I was not prepared at all to bottle feed.  I had a couple of free bottles that had come with my breast pump, and two teats.  We bought the sachets from the supermarket as we didn’t think that we would need to do it for more than one or two feeds (later got a tin).

I had no idea the work involved in preparing bottles at every feed for a baby.  I couldn’t handle all the washing and sterilising and made a midnight trip to the supermarket to buy extra bottles and teats.

Interestingly, while breastfeeding took every ounce of my effort, I found that my relatives were more supportive of bottle feeding because they got to have a turn!

For my second daughter I had no intention whatsoever to use formula, and was 100% confident that I would be able to breastfeed.  But a month before my due date I bought four little cartons of ready made formula and some new teats.  I was thrilled that I didn’t need to use them, but you never know what will happen.

What would I advise parent’s to be about bottle feeding?

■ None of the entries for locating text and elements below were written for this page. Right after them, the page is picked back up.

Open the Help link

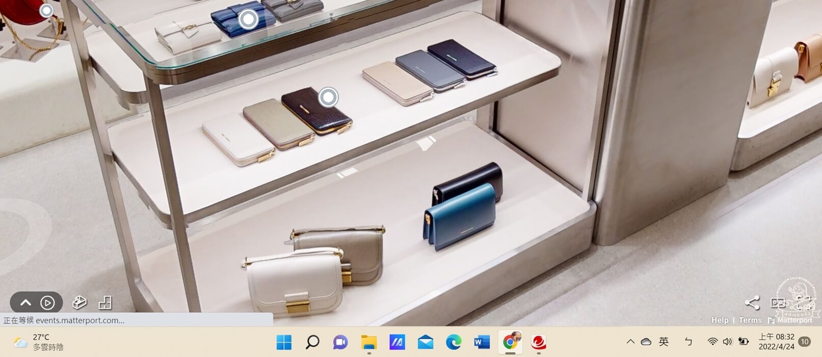(720, 320)
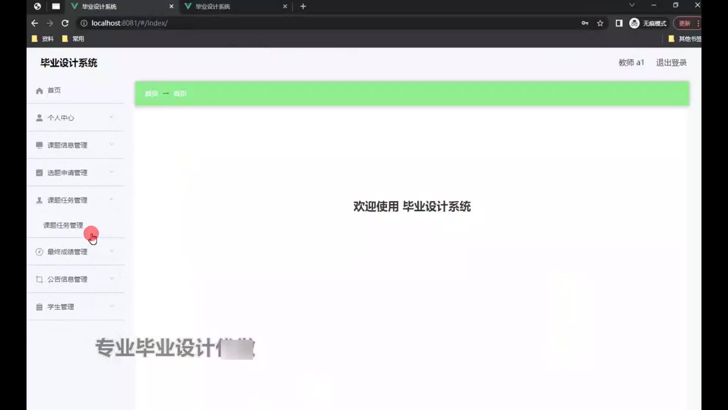Expand the 学生管理 chevron
Screen dimensions: 728x410
[x=111, y=306]
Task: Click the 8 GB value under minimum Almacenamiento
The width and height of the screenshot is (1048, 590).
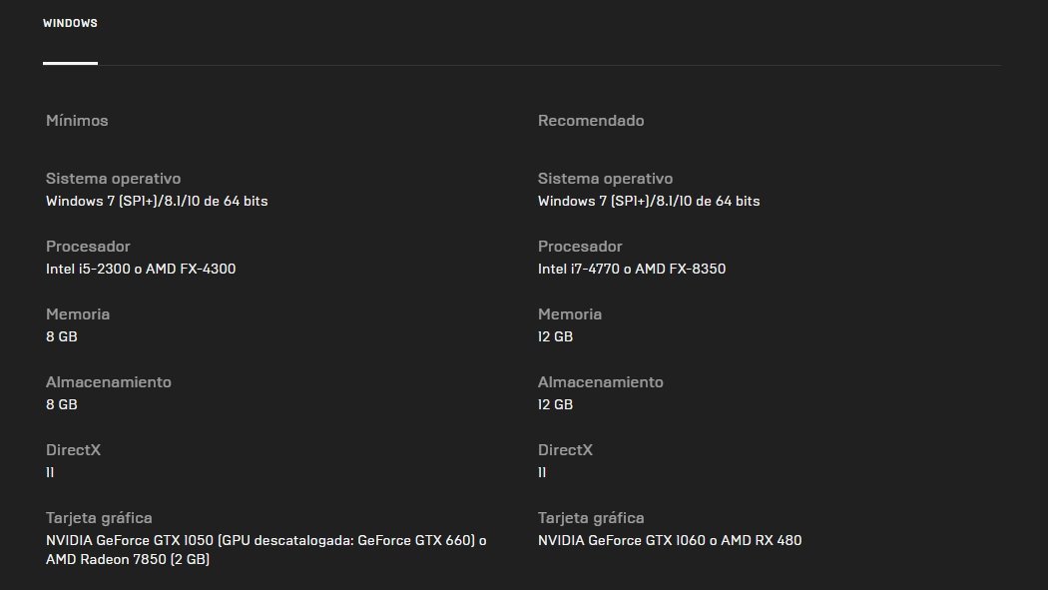Action: [62, 404]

  • It is a lot of work cleaning and sterilising all parts of the bottle and teat properly.
  • It is easier to clean and sterilise everything in one go.  I bought a big plastic container that I would sterilise with Milton tablets to store the bottles and teats in post-sterilisation.
  • Have 24 hours worth of formula (four cartons or sachets) stockpiled at home, as well as a couple of bottles and teats.  If you want to breastfeed then hopefully you can bin them, but if there is a problem then you have them.
  • If you have to bottle feed, even just once, get someone else to do it and go to sleep.
  • Purchasing gold formulas is like buying overpriced vitamins when your diet is already balanced – there is no need and it is a waste of money.  You are being manipulated to spend more
  • For the same reason infant formula is very rarely on special, or it is not much of a special.
  • Most babies do not need special formulas.  Parents often attribute normal changes in their babies as being a problem with formula. Most babies will tolerate most formulas.
  • Don’t think that just because the hospital uses one kind of formula that it is the best.  The generic infant formulas are pretty much the same, and hospitals change suppliers every six months so that they are not seen to support a particular product.
  • Breastfeeding is hard, and you need to decide how important it is to you.  If you choose not to breastfeed, or can’t then don’t for one moment feel bad about using formula.
  • Be very rude to anyone who has a problem with it!